(Records from a data source)
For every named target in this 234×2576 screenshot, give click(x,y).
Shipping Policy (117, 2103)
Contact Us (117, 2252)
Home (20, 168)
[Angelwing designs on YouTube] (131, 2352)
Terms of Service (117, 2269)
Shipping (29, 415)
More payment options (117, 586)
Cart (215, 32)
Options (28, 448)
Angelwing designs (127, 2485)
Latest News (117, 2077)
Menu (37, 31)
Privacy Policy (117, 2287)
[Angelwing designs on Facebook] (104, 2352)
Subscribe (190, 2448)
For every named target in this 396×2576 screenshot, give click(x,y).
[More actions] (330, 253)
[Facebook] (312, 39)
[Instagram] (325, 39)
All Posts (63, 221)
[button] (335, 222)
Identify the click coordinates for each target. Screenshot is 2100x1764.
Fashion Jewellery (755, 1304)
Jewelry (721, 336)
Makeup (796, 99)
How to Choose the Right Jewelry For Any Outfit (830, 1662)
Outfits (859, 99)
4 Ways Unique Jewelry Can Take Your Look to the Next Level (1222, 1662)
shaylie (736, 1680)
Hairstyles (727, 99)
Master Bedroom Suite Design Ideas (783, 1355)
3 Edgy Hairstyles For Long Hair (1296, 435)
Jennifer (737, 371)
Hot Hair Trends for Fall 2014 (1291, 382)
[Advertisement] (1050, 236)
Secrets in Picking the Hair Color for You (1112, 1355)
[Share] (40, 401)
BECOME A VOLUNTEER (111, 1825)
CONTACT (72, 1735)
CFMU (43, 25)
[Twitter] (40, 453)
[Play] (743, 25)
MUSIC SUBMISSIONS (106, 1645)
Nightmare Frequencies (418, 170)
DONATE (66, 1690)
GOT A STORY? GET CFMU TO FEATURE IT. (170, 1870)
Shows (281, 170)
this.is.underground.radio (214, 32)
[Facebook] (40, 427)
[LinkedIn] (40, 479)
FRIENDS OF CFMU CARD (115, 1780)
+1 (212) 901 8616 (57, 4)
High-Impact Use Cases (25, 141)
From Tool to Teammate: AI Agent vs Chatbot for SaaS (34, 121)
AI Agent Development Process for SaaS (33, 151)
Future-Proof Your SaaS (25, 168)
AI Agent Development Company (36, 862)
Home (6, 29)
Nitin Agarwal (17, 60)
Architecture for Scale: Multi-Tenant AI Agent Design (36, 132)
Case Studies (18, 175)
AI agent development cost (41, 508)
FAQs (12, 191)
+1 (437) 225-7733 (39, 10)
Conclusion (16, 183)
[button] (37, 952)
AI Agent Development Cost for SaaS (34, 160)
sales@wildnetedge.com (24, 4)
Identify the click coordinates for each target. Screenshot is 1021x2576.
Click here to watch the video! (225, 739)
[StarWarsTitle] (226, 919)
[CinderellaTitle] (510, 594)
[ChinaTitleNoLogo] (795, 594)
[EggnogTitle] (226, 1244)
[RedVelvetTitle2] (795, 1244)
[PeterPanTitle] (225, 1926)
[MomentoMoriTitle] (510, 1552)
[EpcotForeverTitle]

■ Task goal ■
Repeat each entry above exactly as it appears.

■ Solution below ■
For every named target in this 234×2576 screenshot, give click(x,y).
Shipping Policy (117, 2103)
Contact Us (117, 2252)
Home (20, 168)
[Angelwing designs on YouTube] (131, 2352)
Terms of Service (117, 2269)
Shipping (29, 415)
More payment options (117, 586)
Cart (215, 32)
Options (28, 448)
Angelwing designs (127, 2485)
Latest News (117, 2077)
Menu (37, 31)
Privacy Policy (117, 2287)
[Angelwing designs on Facebook] (104, 2352)
Subscribe (190, 2448)
For every named target in this 396×2576 screenshot, give click(x,y).
[More actions] (330, 253)
[Facebook] (312, 39)
[Instagram] (325, 39)
All Posts (63, 221)
[button] (335, 222)
Identify the click coordinates for each target. Screenshot is 2100x1764.
Fashion Jewellery (755, 1304)
Jewelry (721, 336)
Makeup (796, 99)
How to Choose the Right Jewelry For Any Outfit (830, 1662)
Outfits (859, 99)
4 Ways Unique Jewelry Can Take Your Look to the Next Level (1222, 1662)
shaylie (736, 1680)
Hairstyles (727, 99)
Master Bedroom Suite Design Ideas (783, 1355)
3 Edgy Hairstyles For Long Hair (1296, 435)
Jennifer (737, 371)
Hot Hair Trends for Fall 2014 (1291, 382)
[Advertisement] (1050, 236)
Secrets in Picking the Hair Color for You (1112, 1355)
[Share] (40, 401)
BECOME A VOLUNTEER (111, 1825)
CONTACT (72, 1735)
CFMU (43, 25)
[Twitter] (40, 453)
[Play] (743, 25)
MUSIC SUBMISSIONS (106, 1645)
Nightmare Frequencies (418, 170)
DONATE (66, 1690)
GOT A STORY? GET CFMU TO FEATURE IT. (170, 1870)
Shows (281, 170)
this.is.underground.radio (214, 32)
[Facebook] (40, 427)
[LinkedIn] (40, 479)
FRIENDS OF CFMU CARD (115, 1780)
+1 (212) 901 8616 (57, 4)
High-Impact Use Cases (25, 141)
From Tool to Teammate: AI Agent vs Chatbot for SaaS (34, 121)
AI Agent Development Process for SaaS (33, 151)
Future-Proof Your SaaS (25, 168)
AI Agent Development Company (36, 862)
Home (6, 29)
Nitin Agarwal (17, 60)
Architecture for Scale: Multi-Tenant AI Agent Design (36, 132)
Case Studies (18, 175)
AI agent development cost (41, 508)
FAQs (12, 191)
+1 (437) 225-7733 (39, 10)
Conclusion (16, 183)
[button] (37, 952)
AI Agent Development Cost for SaaS (34, 160)
sales@wildnetedge.com (24, 4)
Identify the click coordinates for each target. Screenshot is 1021x2576.
Click here to watch the video! (225, 739)
[StarWarsTitle] (226, 919)
[CinderellaTitle] (510, 594)
[ChinaTitleNoLogo] (795, 594)
[EggnogTitle] (226, 1244)
[RedVelvetTitle2] (795, 1244)
[PeterPanTitle] (225, 1926)
[MomentoMoriTitle] (510, 1552)
[EpcotForeverTitle]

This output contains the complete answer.